Data supplied Start Marker

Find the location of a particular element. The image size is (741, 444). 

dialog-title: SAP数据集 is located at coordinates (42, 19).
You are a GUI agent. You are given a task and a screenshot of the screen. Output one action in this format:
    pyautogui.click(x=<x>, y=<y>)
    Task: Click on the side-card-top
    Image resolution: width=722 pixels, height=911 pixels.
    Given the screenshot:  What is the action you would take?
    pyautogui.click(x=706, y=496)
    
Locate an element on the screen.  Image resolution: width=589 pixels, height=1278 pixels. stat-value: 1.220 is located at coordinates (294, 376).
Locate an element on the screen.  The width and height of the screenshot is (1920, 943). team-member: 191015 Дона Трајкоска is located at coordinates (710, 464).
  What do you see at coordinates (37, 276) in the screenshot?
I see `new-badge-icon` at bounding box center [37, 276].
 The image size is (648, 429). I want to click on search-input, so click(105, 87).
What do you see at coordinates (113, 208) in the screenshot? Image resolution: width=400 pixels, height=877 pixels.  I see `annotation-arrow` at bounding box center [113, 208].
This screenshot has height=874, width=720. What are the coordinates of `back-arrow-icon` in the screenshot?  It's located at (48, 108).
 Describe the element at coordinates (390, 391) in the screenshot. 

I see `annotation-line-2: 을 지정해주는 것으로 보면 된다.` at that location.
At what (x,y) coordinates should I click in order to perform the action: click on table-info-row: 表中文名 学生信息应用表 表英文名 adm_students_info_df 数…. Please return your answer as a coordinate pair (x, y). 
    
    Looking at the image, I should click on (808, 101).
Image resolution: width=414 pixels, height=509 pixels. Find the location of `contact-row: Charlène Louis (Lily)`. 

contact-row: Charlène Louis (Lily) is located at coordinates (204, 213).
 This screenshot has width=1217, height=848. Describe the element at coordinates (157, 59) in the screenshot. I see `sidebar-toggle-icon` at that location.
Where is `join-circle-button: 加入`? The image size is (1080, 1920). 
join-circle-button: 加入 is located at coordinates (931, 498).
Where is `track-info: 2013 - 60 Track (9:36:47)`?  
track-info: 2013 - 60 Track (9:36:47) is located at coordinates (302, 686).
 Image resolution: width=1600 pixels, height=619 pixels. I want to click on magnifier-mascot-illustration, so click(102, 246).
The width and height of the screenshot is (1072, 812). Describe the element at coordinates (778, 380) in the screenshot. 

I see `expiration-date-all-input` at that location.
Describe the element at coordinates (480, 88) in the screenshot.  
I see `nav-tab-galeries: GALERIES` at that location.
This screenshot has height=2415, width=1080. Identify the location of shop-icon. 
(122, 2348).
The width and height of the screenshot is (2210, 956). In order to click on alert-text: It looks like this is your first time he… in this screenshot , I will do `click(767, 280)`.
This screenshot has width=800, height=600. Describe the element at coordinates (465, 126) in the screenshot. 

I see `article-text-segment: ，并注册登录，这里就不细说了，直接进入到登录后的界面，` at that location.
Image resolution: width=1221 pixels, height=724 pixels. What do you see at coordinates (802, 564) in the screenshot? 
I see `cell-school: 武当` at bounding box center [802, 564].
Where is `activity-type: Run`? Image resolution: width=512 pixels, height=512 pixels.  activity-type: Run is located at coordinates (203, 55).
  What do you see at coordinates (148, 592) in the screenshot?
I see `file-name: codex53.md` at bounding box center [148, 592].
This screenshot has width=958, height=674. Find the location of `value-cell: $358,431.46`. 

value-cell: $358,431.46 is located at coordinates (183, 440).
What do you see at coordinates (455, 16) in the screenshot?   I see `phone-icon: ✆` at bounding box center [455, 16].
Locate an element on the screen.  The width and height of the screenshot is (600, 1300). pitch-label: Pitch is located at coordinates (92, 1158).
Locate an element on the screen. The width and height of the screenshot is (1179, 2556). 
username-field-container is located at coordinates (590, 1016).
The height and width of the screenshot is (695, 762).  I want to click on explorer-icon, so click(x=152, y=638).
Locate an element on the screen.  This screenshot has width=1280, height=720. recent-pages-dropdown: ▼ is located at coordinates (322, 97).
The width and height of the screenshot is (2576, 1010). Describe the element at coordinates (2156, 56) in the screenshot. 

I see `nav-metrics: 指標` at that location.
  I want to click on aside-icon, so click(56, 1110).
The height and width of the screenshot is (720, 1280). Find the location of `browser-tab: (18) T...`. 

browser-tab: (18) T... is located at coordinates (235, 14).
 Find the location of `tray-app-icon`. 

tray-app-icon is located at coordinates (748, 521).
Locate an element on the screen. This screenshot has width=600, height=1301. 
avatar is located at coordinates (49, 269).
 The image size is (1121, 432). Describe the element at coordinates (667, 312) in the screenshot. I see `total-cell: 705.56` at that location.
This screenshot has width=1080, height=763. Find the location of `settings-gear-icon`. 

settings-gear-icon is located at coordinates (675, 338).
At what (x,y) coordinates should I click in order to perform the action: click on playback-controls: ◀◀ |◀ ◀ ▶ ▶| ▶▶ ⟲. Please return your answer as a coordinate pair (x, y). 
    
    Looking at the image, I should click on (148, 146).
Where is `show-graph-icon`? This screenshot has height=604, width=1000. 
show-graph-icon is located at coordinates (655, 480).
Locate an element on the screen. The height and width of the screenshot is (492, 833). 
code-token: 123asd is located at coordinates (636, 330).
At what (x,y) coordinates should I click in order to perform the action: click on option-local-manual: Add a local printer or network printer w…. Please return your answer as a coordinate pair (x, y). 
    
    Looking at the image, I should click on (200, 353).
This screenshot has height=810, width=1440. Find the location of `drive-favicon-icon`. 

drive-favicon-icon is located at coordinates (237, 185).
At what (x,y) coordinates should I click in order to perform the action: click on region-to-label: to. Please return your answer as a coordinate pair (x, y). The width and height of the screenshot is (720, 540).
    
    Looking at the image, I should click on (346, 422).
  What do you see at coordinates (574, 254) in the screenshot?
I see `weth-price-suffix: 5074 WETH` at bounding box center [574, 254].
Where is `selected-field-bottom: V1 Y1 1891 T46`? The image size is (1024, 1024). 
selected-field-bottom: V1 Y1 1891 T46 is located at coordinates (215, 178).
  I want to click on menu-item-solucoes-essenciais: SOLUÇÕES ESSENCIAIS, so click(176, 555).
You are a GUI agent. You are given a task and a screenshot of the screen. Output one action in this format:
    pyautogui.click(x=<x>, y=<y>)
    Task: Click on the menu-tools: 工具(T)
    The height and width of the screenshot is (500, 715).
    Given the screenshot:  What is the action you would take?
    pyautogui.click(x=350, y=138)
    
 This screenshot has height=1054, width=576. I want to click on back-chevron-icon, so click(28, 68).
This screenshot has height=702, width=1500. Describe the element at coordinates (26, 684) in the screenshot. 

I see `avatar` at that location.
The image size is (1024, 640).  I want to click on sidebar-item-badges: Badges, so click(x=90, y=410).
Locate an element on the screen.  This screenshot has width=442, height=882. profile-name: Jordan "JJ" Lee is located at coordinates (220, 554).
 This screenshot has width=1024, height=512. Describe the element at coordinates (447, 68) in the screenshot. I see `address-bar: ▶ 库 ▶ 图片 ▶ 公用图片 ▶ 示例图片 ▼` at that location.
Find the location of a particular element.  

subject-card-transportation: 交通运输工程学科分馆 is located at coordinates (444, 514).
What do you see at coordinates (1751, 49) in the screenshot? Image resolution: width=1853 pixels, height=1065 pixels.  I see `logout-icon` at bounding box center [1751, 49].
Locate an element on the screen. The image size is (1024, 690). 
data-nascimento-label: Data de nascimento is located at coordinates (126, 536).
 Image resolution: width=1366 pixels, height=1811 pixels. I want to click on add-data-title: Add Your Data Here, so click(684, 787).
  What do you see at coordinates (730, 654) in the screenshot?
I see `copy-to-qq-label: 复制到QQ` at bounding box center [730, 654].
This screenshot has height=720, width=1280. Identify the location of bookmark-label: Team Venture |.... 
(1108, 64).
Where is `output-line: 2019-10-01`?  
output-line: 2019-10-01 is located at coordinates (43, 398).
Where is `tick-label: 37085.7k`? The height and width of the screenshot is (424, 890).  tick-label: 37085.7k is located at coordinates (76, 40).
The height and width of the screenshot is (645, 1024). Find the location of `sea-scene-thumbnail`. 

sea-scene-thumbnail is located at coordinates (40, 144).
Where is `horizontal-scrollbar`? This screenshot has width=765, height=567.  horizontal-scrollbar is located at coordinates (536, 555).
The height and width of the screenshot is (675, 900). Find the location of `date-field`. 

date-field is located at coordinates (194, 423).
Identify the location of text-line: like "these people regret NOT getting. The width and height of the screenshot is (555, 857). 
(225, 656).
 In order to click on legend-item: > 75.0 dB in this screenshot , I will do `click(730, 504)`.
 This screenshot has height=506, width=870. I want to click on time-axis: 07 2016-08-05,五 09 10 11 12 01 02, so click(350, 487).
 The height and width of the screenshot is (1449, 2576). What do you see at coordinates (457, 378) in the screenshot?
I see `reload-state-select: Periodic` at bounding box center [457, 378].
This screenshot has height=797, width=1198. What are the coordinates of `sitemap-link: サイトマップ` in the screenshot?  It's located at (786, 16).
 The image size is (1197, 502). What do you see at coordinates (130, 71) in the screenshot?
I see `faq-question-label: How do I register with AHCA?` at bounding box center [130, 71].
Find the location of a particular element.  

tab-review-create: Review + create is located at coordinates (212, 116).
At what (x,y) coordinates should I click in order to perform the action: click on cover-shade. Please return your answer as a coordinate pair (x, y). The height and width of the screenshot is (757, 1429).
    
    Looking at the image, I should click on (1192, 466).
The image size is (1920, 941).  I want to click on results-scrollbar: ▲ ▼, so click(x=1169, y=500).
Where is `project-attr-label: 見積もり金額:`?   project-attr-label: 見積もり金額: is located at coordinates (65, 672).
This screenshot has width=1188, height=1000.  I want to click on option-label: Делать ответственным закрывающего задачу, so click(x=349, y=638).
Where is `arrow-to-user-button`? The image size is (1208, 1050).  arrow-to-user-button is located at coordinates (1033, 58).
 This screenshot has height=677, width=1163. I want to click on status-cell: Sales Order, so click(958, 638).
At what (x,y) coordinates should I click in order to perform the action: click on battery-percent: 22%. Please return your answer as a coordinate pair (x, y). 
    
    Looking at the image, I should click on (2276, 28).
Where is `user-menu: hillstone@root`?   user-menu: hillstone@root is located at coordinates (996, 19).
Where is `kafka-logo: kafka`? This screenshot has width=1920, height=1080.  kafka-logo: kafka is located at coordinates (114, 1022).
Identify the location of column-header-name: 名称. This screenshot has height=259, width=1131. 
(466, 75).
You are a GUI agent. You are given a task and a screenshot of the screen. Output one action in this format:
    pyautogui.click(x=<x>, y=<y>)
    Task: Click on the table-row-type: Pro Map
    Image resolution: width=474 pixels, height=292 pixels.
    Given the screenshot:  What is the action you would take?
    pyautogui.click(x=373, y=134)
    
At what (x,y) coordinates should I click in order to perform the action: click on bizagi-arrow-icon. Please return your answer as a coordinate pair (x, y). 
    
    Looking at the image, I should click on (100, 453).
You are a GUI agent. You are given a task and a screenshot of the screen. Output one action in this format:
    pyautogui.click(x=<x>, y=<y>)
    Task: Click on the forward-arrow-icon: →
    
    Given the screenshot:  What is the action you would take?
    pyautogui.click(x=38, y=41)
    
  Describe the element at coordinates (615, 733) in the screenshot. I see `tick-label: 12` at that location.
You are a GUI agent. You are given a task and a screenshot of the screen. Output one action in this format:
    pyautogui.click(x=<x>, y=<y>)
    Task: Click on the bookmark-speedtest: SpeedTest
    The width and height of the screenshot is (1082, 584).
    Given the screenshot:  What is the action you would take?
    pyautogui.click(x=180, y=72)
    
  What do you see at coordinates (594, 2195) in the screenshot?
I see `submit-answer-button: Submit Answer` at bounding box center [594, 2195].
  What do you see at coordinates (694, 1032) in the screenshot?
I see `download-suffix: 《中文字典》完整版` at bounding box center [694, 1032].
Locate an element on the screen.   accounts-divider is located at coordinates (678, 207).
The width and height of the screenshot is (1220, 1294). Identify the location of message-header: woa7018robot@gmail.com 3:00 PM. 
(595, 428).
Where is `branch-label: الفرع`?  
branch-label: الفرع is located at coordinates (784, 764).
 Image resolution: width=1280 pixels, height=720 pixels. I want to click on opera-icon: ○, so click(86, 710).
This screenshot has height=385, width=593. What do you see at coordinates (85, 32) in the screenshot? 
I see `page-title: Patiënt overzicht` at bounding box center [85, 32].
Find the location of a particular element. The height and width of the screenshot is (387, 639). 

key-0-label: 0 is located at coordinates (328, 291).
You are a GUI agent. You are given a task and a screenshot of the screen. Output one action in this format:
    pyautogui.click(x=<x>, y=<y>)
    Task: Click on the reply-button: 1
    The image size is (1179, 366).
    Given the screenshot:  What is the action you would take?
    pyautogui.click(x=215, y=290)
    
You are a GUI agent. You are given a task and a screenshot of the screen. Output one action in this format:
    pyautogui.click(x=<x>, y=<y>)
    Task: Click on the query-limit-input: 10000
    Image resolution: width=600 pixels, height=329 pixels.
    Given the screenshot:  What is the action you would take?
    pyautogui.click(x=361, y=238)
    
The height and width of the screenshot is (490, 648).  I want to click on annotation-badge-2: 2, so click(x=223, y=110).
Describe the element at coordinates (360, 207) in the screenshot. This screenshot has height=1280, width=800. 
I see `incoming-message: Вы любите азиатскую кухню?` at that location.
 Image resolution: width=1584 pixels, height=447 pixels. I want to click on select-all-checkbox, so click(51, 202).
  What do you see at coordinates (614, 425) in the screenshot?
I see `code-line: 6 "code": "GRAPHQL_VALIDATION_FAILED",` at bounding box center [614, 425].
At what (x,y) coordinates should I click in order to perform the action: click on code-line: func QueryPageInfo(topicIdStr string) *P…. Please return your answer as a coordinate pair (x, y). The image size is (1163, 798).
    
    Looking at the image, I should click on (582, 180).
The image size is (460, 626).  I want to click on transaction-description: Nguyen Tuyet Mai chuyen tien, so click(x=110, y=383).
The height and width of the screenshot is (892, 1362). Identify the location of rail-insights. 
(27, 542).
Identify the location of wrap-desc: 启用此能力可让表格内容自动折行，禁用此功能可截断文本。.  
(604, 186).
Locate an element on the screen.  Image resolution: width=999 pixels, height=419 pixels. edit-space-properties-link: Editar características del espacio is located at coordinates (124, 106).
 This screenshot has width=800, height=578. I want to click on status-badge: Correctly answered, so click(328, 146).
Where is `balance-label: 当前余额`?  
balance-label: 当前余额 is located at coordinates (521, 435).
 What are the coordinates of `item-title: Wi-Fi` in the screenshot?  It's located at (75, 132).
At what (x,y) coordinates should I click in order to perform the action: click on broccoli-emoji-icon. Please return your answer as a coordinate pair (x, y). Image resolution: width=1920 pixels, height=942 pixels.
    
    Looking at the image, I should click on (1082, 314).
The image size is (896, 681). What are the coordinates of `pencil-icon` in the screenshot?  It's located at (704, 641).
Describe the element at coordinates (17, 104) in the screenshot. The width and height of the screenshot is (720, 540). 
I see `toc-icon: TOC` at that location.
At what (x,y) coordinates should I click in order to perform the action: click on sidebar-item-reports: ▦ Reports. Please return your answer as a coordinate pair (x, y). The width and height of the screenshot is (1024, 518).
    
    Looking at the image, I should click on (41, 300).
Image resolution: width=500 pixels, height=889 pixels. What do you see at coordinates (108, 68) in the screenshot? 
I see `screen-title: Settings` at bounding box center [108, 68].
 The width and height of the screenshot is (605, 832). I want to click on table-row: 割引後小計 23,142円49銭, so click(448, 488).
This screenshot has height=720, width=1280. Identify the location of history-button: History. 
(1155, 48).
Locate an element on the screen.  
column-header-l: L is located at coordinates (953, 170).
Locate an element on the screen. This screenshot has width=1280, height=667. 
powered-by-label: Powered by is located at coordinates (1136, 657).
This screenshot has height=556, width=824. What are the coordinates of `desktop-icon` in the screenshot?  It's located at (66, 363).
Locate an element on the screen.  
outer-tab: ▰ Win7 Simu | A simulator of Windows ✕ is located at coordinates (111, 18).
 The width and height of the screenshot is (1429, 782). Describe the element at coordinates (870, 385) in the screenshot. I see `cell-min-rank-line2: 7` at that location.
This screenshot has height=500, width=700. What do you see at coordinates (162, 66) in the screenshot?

Data supplied End Marker

Copy the material from its start through the line containing "This screenshot has height=874, width=720.", inclusive, swapping "Locate an element" for "Find an element" and leaving everything else unchanged.

> **Response area**:
Find the location of a particular element. The image size is (741, 444). 

dialog-title: SAP数据集 is located at coordinates (42, 19).
You are a GUI agent. You are given a task and a screenshot of the screen. Output one action in this format:
    pyautogui.click(x=<x>, y=<y>)
    Task: Click on the side-card-top
    Image resolution: width=722 pixels, height=911 pixels.
    Given the screenshot:  What is the action you would take?
    pyautogui.click(x=706, y=496)
    
Find an element on the screen.  Image resolution: width=589 pixels, height=1278 pixels. stat-value: 1.220 is located at coordinates (294, 376).
Find an element on the screen.  The width and height of the screenshot is (1920, 943). team-member: 191015 Дона Трајкоска is located at coordinates (710, 464).
  What do you see at coordinates (37, 276) in the screenshot?
I see `new-badge-icon` at bounding box center [37, 276].
 The image size is (648, 429). I want to click on search-input, so click(105, 87).
What do you see at coordinates (113, 208) in the screenshot? Image resolution: width=400 pixels, height=877 pixels.  I see `annotation-arrow` at bounding box center [113, 208].
This screenshot has height=874, width=720. What are the coordinates of `back-arrow-icon` in the screenshot?  It's located at (48, 108).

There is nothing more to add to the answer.